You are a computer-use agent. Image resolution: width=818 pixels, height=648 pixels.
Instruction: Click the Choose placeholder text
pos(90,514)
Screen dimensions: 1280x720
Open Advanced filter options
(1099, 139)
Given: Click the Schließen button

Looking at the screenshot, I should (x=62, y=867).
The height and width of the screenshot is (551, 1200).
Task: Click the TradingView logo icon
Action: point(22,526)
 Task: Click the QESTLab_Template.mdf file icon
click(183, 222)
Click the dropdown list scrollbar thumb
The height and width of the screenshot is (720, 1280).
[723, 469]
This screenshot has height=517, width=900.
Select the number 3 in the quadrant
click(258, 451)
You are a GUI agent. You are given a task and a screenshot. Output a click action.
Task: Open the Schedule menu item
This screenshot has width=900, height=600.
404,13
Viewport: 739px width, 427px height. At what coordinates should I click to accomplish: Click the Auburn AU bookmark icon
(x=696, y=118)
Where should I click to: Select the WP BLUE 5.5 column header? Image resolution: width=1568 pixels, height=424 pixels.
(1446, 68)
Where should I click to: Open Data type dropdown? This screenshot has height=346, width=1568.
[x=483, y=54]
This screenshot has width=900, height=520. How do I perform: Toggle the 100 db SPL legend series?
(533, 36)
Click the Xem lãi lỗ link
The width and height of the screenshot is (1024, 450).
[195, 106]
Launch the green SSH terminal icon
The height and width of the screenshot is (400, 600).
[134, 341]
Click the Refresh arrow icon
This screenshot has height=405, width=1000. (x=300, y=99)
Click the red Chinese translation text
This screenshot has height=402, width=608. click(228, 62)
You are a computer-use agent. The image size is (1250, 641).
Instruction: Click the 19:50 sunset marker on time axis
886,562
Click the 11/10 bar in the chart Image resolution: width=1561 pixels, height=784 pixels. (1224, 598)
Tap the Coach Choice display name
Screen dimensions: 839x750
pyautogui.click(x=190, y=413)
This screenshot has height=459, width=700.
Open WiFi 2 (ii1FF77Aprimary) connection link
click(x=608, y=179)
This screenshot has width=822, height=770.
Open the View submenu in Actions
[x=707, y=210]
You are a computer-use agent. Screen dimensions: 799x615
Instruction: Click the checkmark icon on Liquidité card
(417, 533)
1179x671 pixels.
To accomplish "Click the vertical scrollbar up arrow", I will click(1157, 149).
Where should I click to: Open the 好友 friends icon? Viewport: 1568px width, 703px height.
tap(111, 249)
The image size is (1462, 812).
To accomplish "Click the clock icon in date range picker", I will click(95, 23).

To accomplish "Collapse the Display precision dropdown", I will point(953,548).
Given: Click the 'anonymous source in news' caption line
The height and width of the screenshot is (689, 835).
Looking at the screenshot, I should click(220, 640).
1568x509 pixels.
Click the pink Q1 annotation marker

■ ■ ■ ■ ■ ■ ■

▸ Activity: Would you repeat the lines from the one containing "Given: Click the 'anonymous" through the end of the data, exactly, with nothing before or after them?

▸ Task solution:
Given: Click the 'anonymous source in news' caption line
The height and width of the screenshot is (689, 835).
Looking at the screenshot, I should click(220, 640).
1568x509 pixels.
Click the pink Q1 annotation marker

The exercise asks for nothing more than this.